I’m suspicious of companies trying too hard. At its November 26 opening bid of around $365 per share, the market cap of the stock is now 32 times annual earnings. This brings it just about even with Microsoft $MSFT, which was the general idea.

In the AI Bubble, market cap is your superpower. The more your company is worth, the more it can spend on new data centers, and the more it can borrow. Google’s $25 billion in debt looked substantial early this year, when the company was worth $1.8 trillion. At $3.6 trillion, it’s nothing. Google’s bonds are now priced to yield about 5%.

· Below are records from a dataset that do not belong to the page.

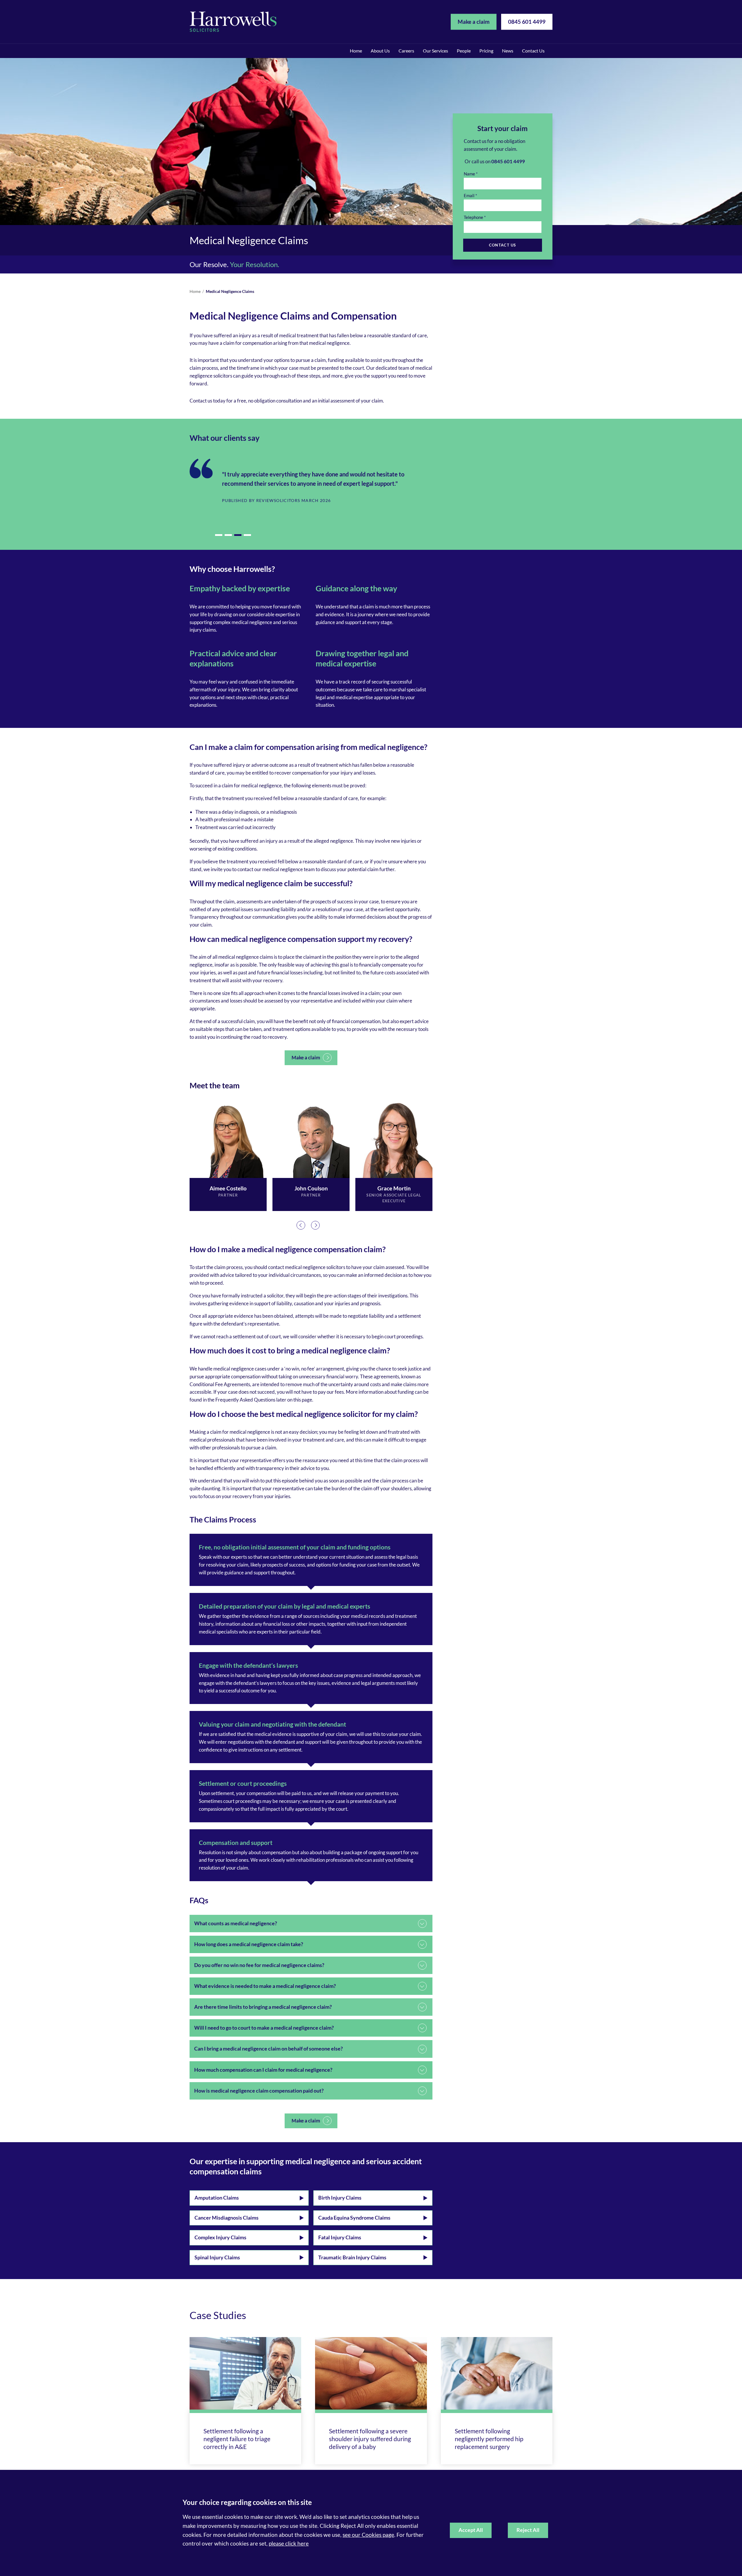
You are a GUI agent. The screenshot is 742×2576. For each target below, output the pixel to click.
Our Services (435, 50)
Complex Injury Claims (220, 2237)
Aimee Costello (228, 1188)
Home (356, 50)
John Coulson (311, 1188)
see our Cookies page (368, 2534)
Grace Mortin (394, 1188)
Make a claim (474, 21)
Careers (406, 50)
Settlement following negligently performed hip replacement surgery (489, 2438)
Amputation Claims (216, 2198)
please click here (289, 2543)
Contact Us (533, 50)
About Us (380, 50)
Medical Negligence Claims (230, 291)
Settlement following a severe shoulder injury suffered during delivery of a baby (370, 2438)
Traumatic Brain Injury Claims (352, 2257)
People (464, 50)
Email (469, 195)
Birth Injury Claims (339, 2198)
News (507, 50)
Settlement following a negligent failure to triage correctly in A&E (236, 2438)
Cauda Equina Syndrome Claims (354, 2218)
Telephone (473, 217)
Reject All (528, 2530)
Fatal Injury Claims (339, 2237)
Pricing (486, 50)
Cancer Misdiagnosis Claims (226, 2218)
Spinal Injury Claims (217, 2257)
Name (469, 174)
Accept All (471, 2530)
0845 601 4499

But this story is about Microsoft

I was writing about the difference between Big AI programs like ChatGPT and Little AI programs over two years ago. Big AI wants to do everything, Little AI just one thing. An example might be a customer service AI, or a personal agent loaded with just the data and sites you use or have used.

For Little AI, enterprise software companies like Salesforce.com $CRM and ServiceNow $NOW were the canaries in the coal mine. Those canaries have grown ill in the last year. They’re both down over 20%, despite brokers “pounding the table” for them.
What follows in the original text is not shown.